According to the present embodiments, the steering shaft is pressed and frictional force is applied to provide a feeling of weight to the driver's steering wheel operation, thereby improving steering, and uniformly applying a pressing force to the steering shaft to minimize deformation of the steering shaft, and wear caused by friction Even if the clearance is compensated and the pressing force can be adjusted.

1 is an exploded perspective view of a steer-by-wire steering system according to the present embodiments.
FIG. 2 is a perspective view of the engaged state of FIG. 1.
FIG. 3 is a perspective view of a part of FIG. 1.
4 is a cross-sectional view of a part of FIG. 2.
5 to 6 are perspective views of a part of FIG. 1.
7 is a cross-sectional view of a portion of FIG. 2.
8 is a perspective view of a part of FIG. 2.

Hereinafter, some embodiments of the present embodiments will be described in detail through exemplary drawings.

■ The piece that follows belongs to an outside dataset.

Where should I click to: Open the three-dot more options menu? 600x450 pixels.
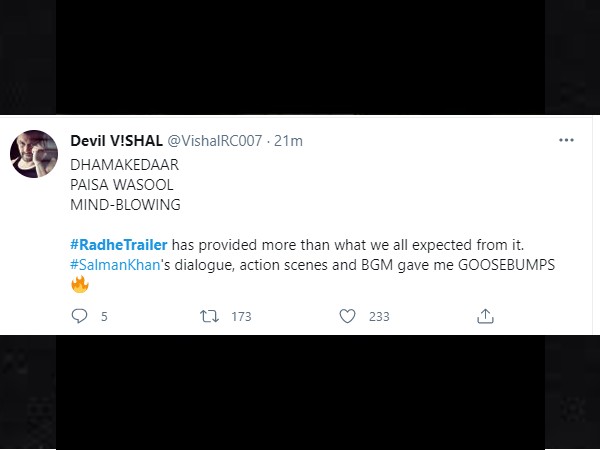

It should be noted that in adding reference numerals to the components of each drawing, the same components have the same reference numerals as possible, even if they are displayed on different drawings. In addition, in describing the present embodiments, when it is determined that detailed descriptions of related well-known configurations or functions may obscure the gist of the present embodiments, detailed descriptions thereof will be omitted.

In addition, in describing components of the present embodiments, terms such as first, second, A, B, (a), and (b) may be used. These terms are only for distinguishing the component from other components, and the nature, order, or order of the component is not limited by the term. When a component is described as being "connected", "coupled" or "connected" to another component, that component may be directly connected to or connected to the other component, but another component between each component It should be understood that elements may be "connected", "coupled" or "connected".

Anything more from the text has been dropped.